→ Data shown
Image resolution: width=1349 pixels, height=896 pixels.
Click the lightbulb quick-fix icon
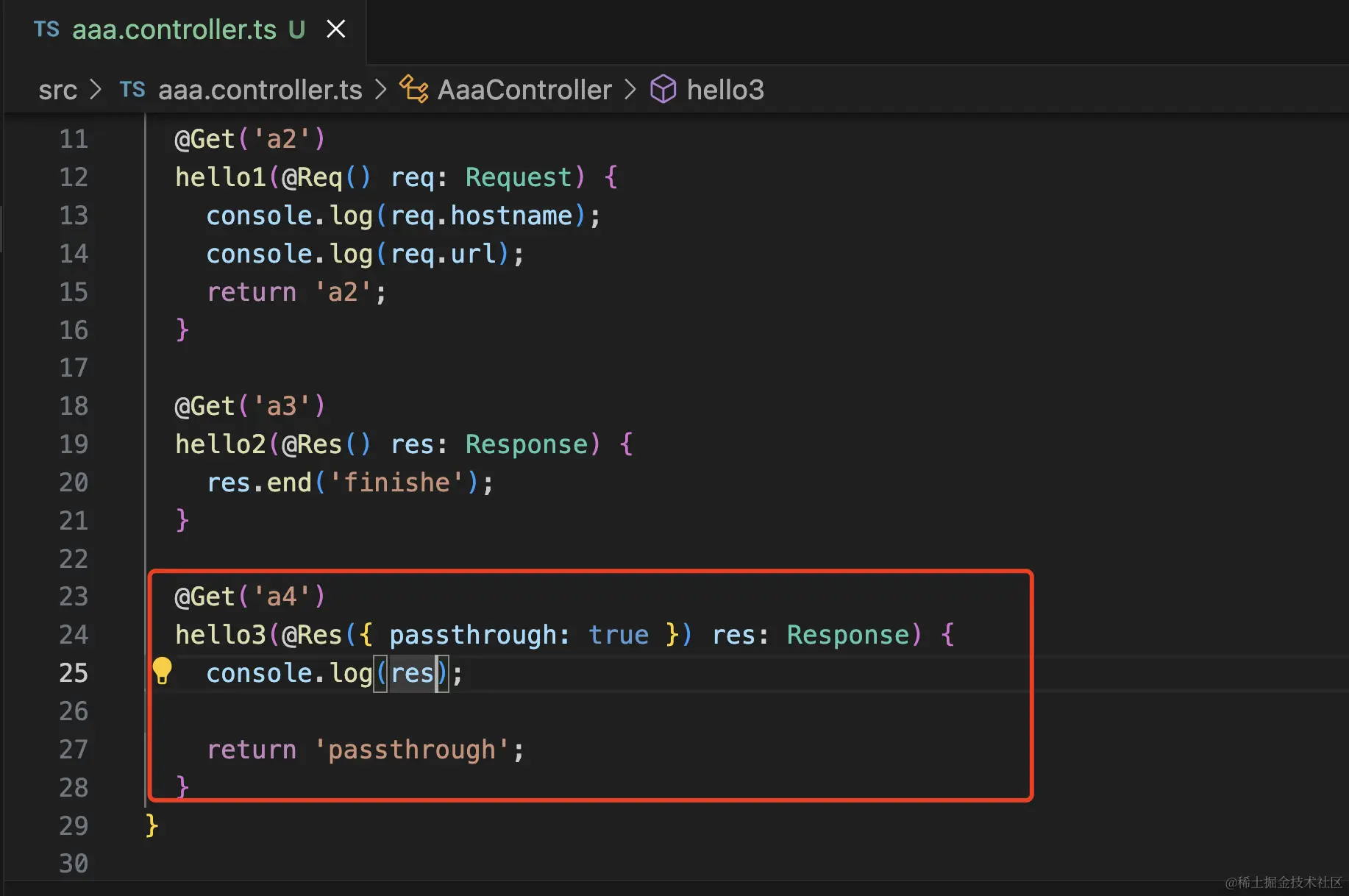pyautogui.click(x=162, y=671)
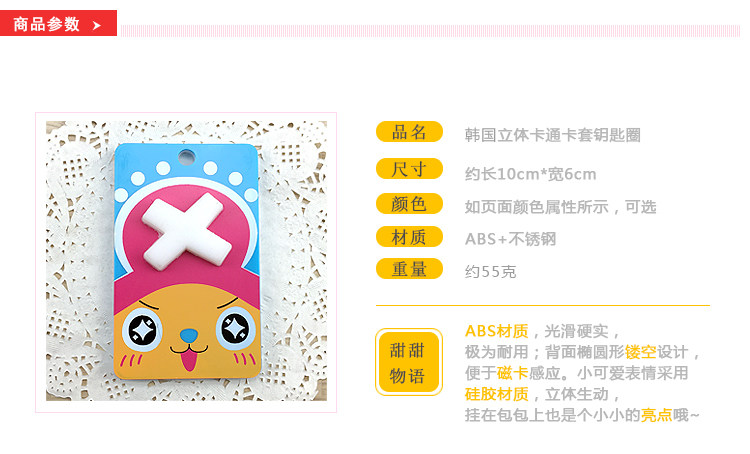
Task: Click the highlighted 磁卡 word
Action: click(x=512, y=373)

--

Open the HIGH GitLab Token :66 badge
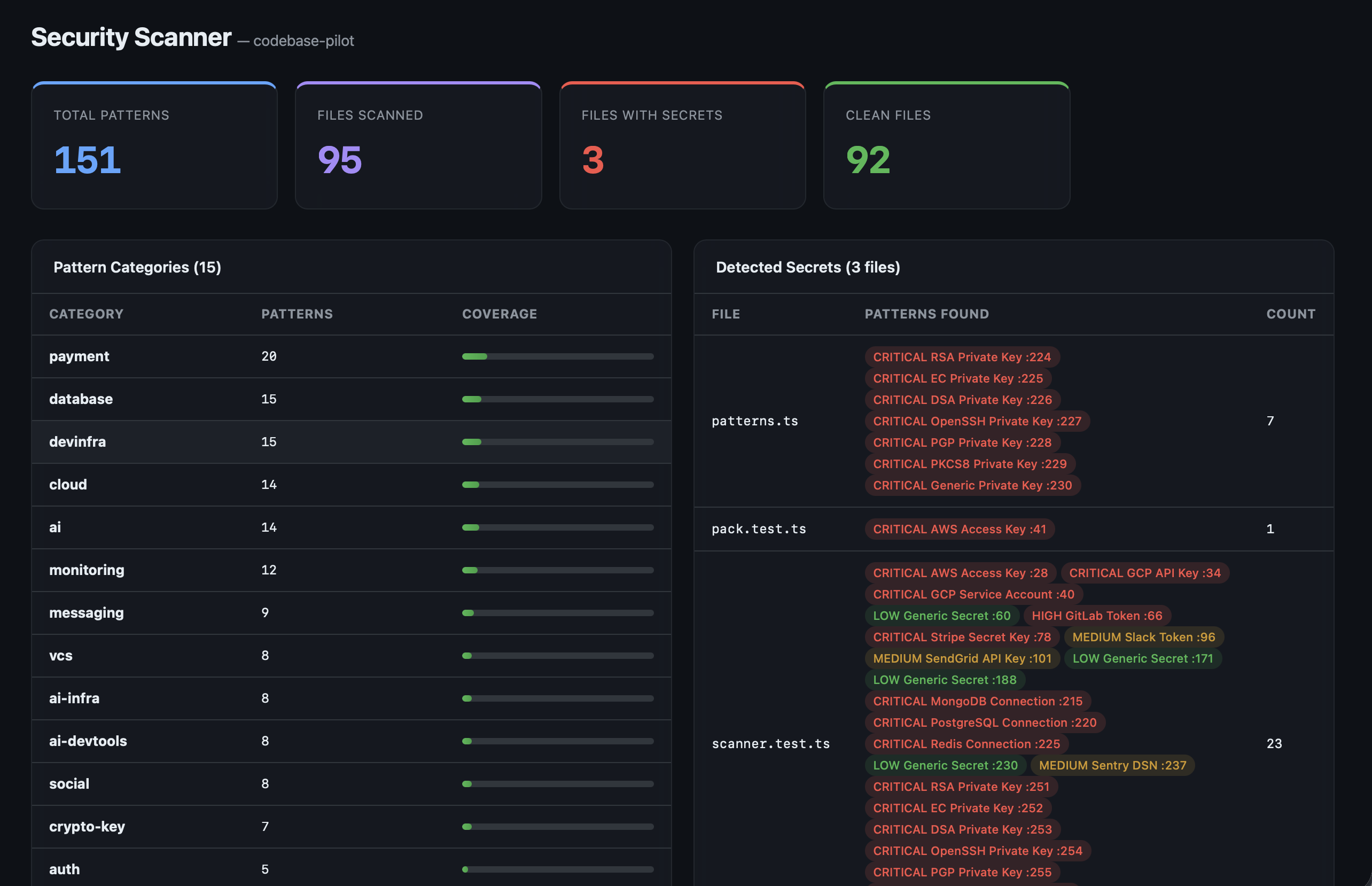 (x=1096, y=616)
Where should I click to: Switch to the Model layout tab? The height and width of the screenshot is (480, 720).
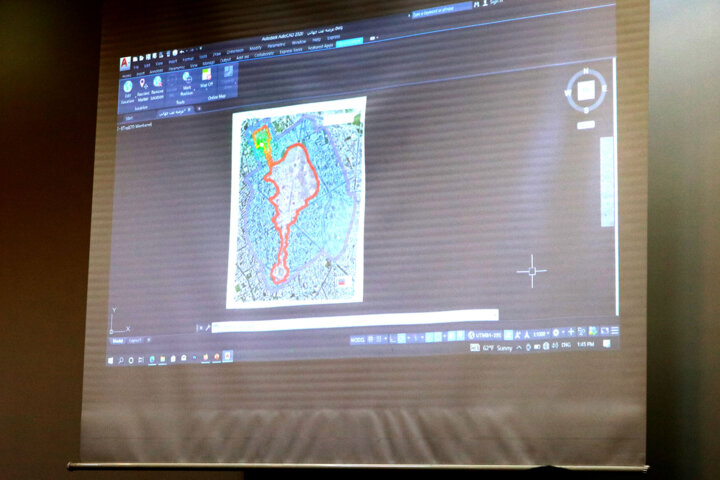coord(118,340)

→ Do this
Print the part of the items that opens with the line containing "Image resolution: width=1349" and closes with the line containing "Action: click(x=512, y=373)", with both of those lines included. Leave the pictures out of your answer.

→ Output
Image resolution: width=1349 pixels, height=896 pixels.
Click the lightbulb quick-fix icon
pyautogui.click(x=162, y=671)
Task: Click the highlighted 磁卡 word
Action: click(x=512, y=373)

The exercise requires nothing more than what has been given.